今まで黙って、私達のやりとりを見ていたアガットさんが聞いてきた。
「アリスさん、いいんですか?」
「何がですか?」
「回転すしの件です。お坊っちゃまが興味を持つなら、他の兄弟の方々も興味を持ちますよ」
「……」
そう言われると、自信なくなってきた。確かにタスク様なら、興味を持ちそうなのよね。お坊っちゃまとは実の兄弟だし。

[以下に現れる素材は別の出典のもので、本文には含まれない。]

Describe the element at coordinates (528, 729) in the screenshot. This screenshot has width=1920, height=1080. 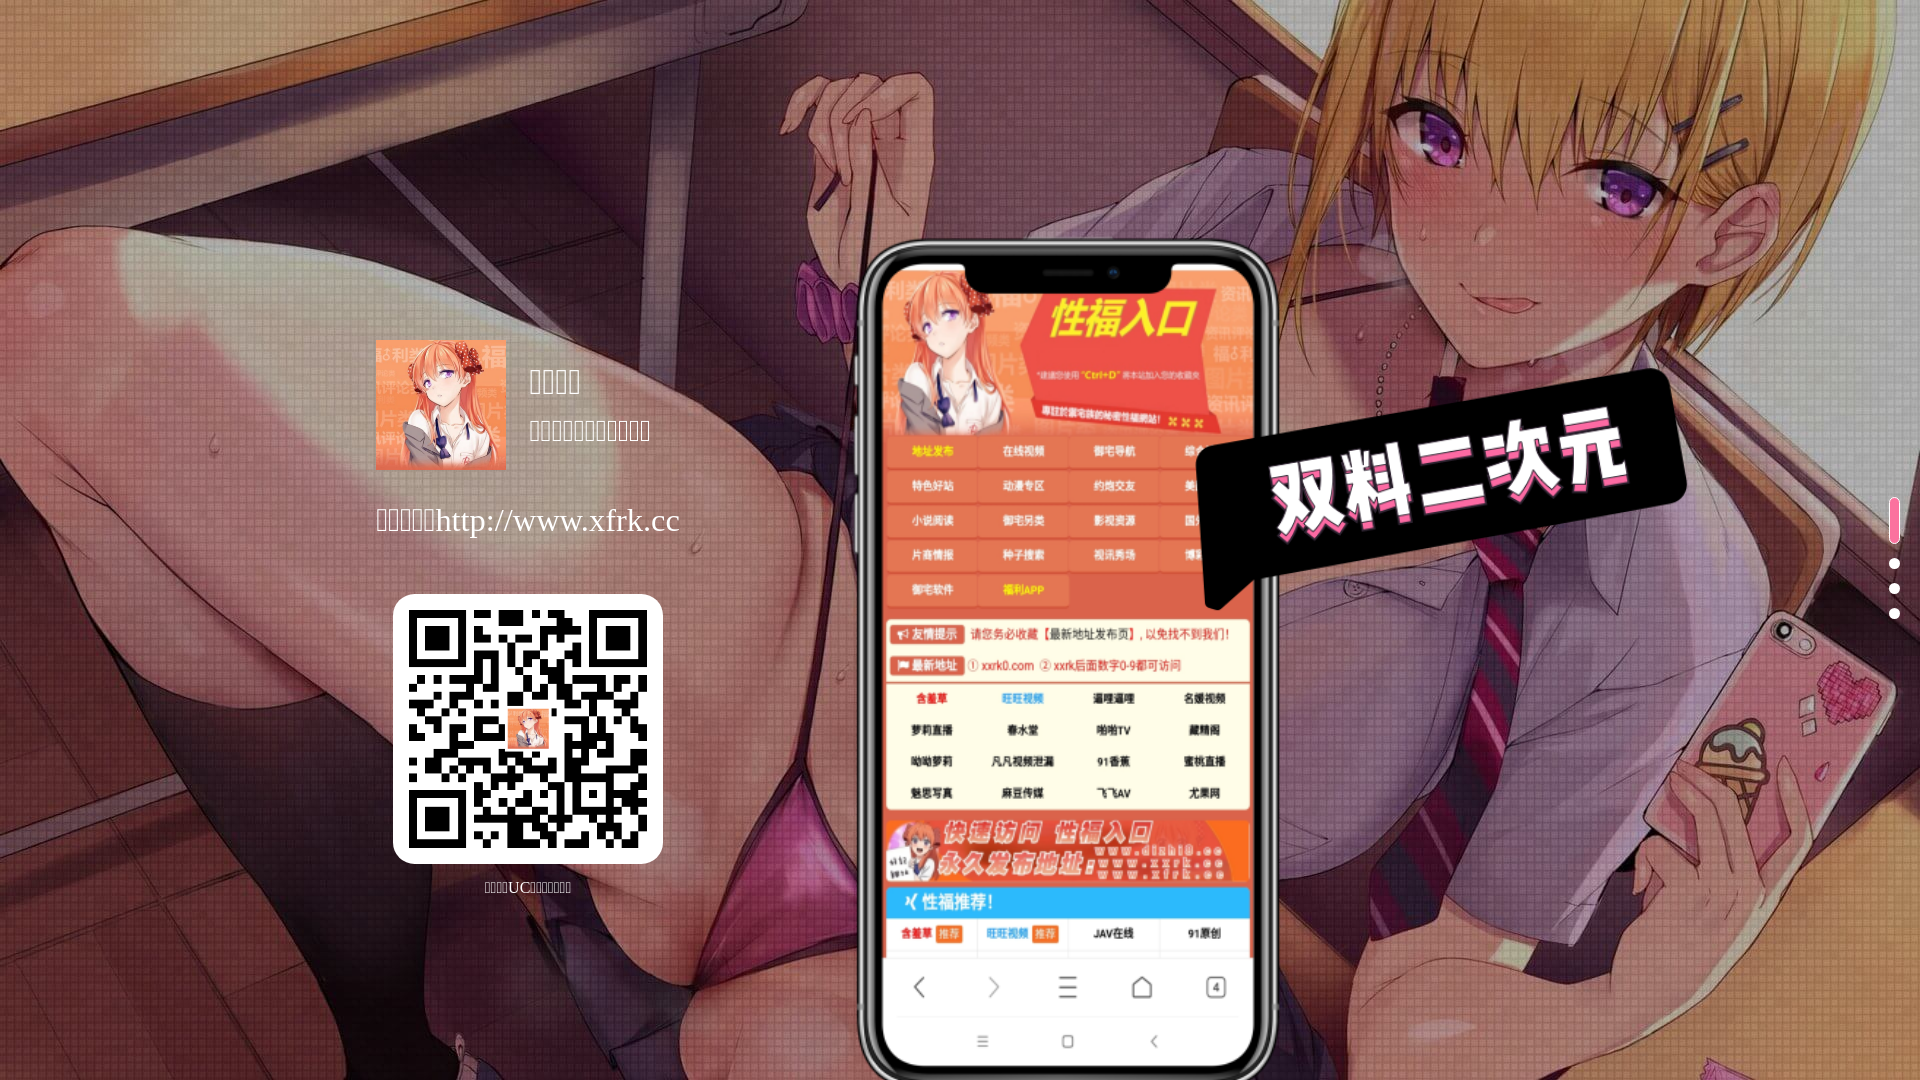
I see `http://app.xfrk.cc` at that location.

でも、興味を持たない兄弟の方が多いはずよ!そう自分に言い聞かせた。
ちょっとして、お坊っちゃまは戻って来た。え、早くない!?
「アリス!全員に聞いて来たぞ。そしたら、ブラッド、スミレ、マシロ以外のヤツらは行くって」
「ええっ!?」
「スミレだけは行かないって言ってたな。でも、ブラッドとマシロは用事で行けねェけど、行きたがってたぜ!」
スミレ様以外、行きたがってた?行かない人数を抜いても、9人いるじゃない!何で!?
「大人数ですし、私は行かなくてもいいで…」
「お前が来ないでどうすんだよ!」
だって、目立つ!この兄弟と来たら、目立つじゃないの!
「リク兄、来るぞ?いいのか?」
「……………うっ」
リク様が来るなら、行きたいわ!あわよくば、同じ席で一緒に食べたい…。だって、こんな時でもなきゃ一緒の席に座れないし。

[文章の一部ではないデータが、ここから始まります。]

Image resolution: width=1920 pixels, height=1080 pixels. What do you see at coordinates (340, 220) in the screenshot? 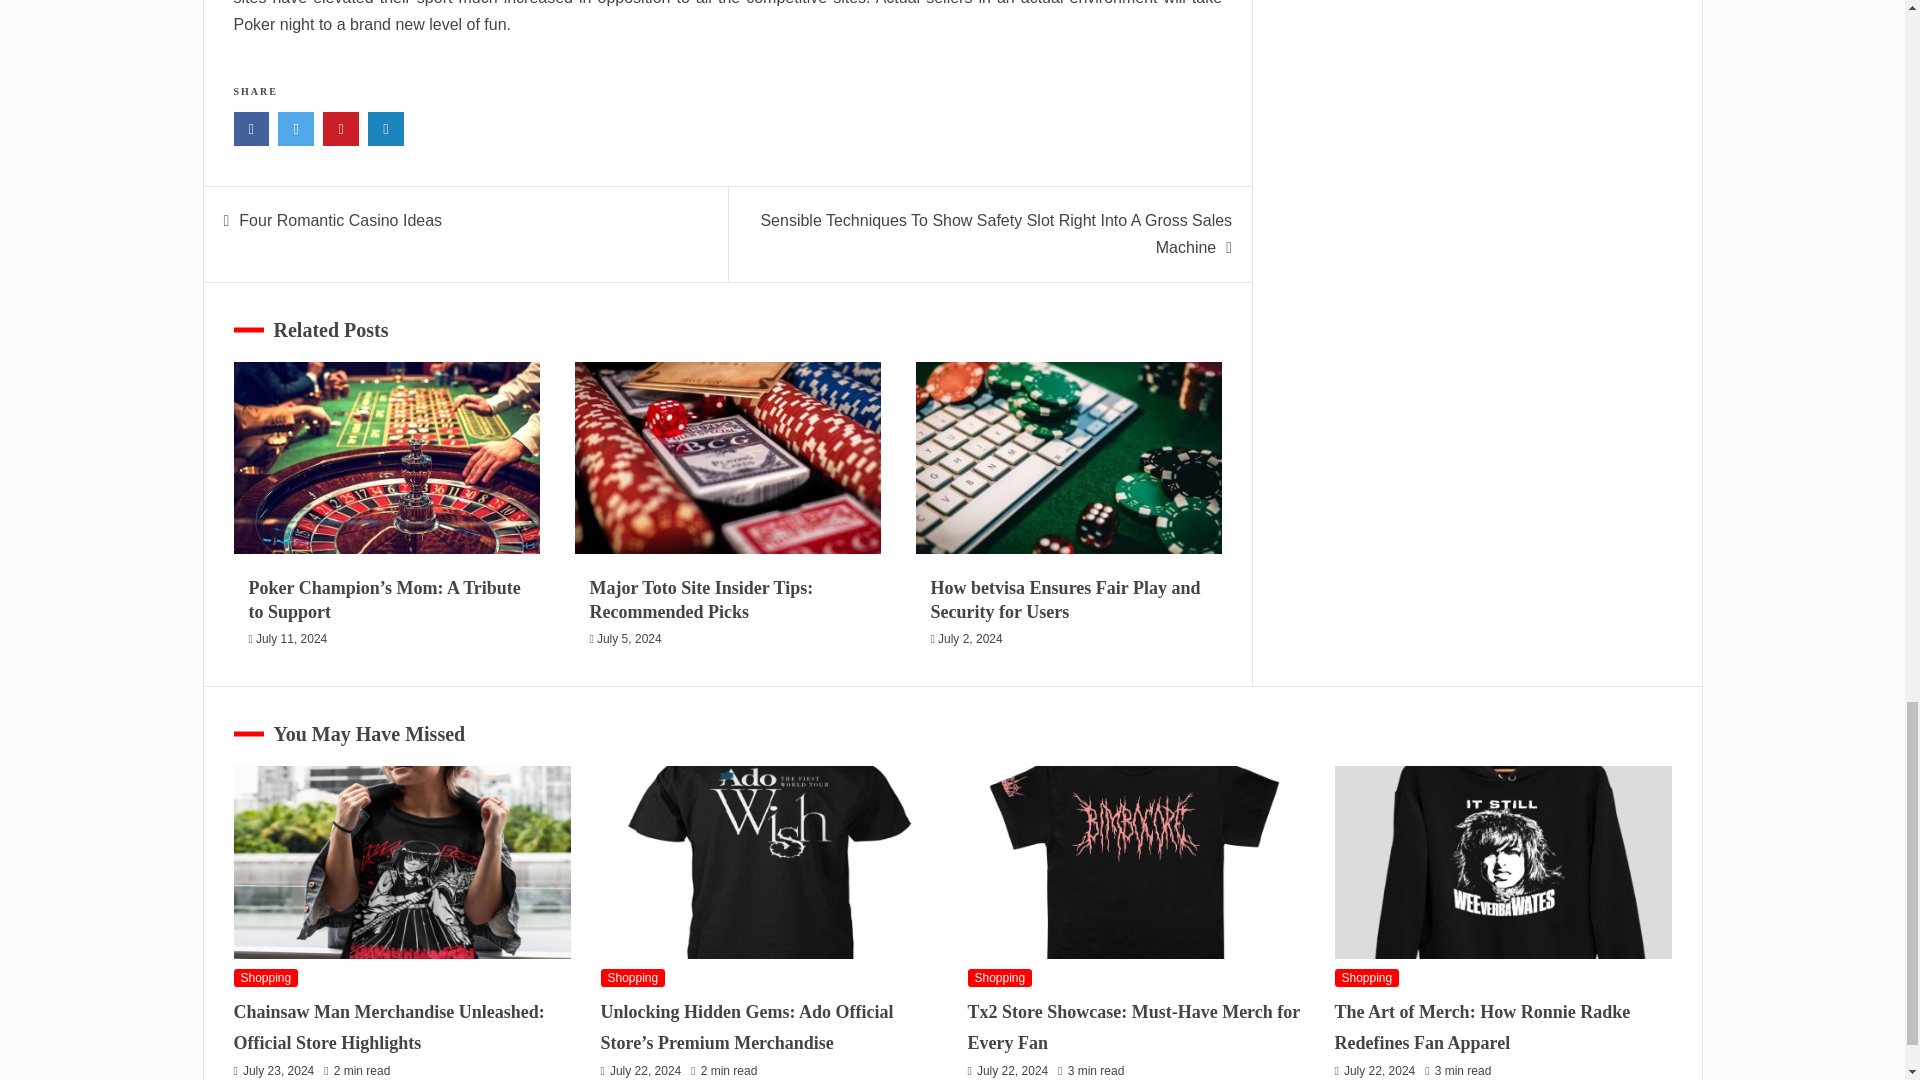
I see `Four Romantic Casino Ideas` at bounding box center [340, 220].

……ん?ちょっと待って。女子、私だけ!?嫌だよ!これがバレたら、親衛隊に更に睨まれる。せめてスマルトかベゴニアを一緒に来てもらわないと。あ、ベゴニアは今、別仕事を請け負ってるから難しいんだ。というか、食べることならスマルトだわ。スマルトなら…!
「行きます!ですが、お坊っちゃま。せめて、私の仲間を一人だけでも同行させてください!スマルト。彼女が来ないなら、私は行きませんからね」
「わかった。ソイツもいるなら、来るんだろ?それでいい」
お坊っちゃまの許可はもらったぞ!
早速、夜にスマルトに聞いてみたら、あっさりと了承。「今度、新作が出るのよ。大歓迎だわ!」と。そうだった。スマルトはそういう子だったね。「車で行くなら、兄さんも必要ね」とスマルトの言い分により、アンバーさんも強制参加である。アガットさんも行くしね。
他の兄弟の専属執事の方々は、クロッカスさんやルチルさんは行き帰りの運転はするけれど、お店に行かないそうだ。
回転すしに行くのは、一週間後。意外にも早く決まった。何で!?私達が日にち合わせるよりも早かったよ!